Any attempt to resolve the dilemma requires a recognition that learning depends on friction—the moment when a student’s prior model fails and must be rebuilt. Generative AI can either remove friction or redirect it. A well-designed tutor forces the mind to linger on uncertainty, a poorly designed system eliminates uncertainty altogether. The distinction may determine whether a generation enters adulthood fluent in concept or merely fluent in tools.

Policy cannot settle the matter through slogans about innovation or competitiveness. It must decide what kinds of struggle schools are obliged to protect. The decision extends beyond curriculum and into authorship, evaluation, and equity. Students from affluent backgrounds already use AI to compensate for a deficit of time; students from disadvantaged backgrounds may use it to compensate for a deficit of instruction. Both uses deserve acknowledgment, and both conceal risks. Without deliberate rules for how much assistance is allowed, and for which tasks, the notion of academic work loses coherence.

Governments that treat AI as an industrial policy priority will eventually collide with the realities of learning design. Industrial logic favors rapid diffusion, pilot-free scaling, and eligibility for procurement.
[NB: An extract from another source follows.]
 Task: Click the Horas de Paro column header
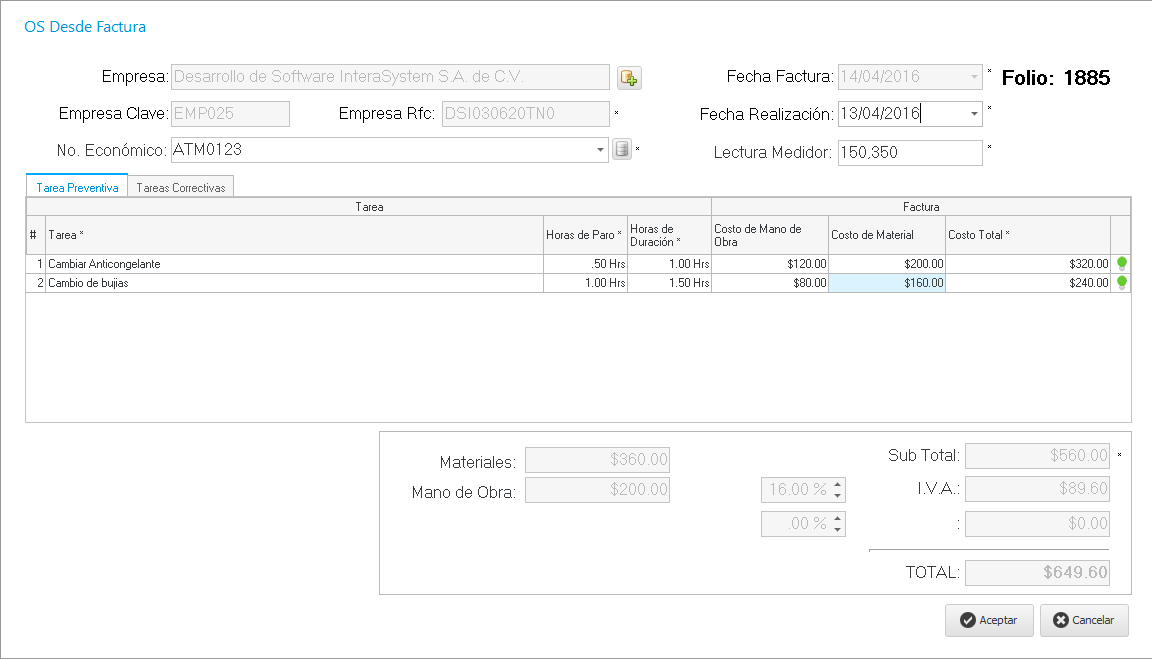[584, 235]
Cognitive logic favors staged experiments, longitudinal evaluation, and clear boundaries around what must remain internal to the learner. Reconciling the two demands a tolerance for controlled failure—a willingness to conduct small trials, absorb uncomfortable data, and iterate rather than declare victory.

The question that remains—for Korea, for Europe, for every system engaged in this transformation—is not whether AI belongs in schools. The question is what form of thinking schools must continue to cultivate by hand, and how much of the rest may safely be outsourced to machines. The answer will not arrive from the market. It will emerge from the unglamorous work of teachers, researchers, and policymakers who understand that learning’s most valuable moments are not the ones in which the answer appears, but the ones in which it has not yet been found.

Until that boundary is drawn, education will operate in a liminal state—homework done with AI, exams taken without it, and mastery judged on tests that no longer represent the conditions under which students actually learn. Systems that refuse to define the boundary will watch the boundary define them.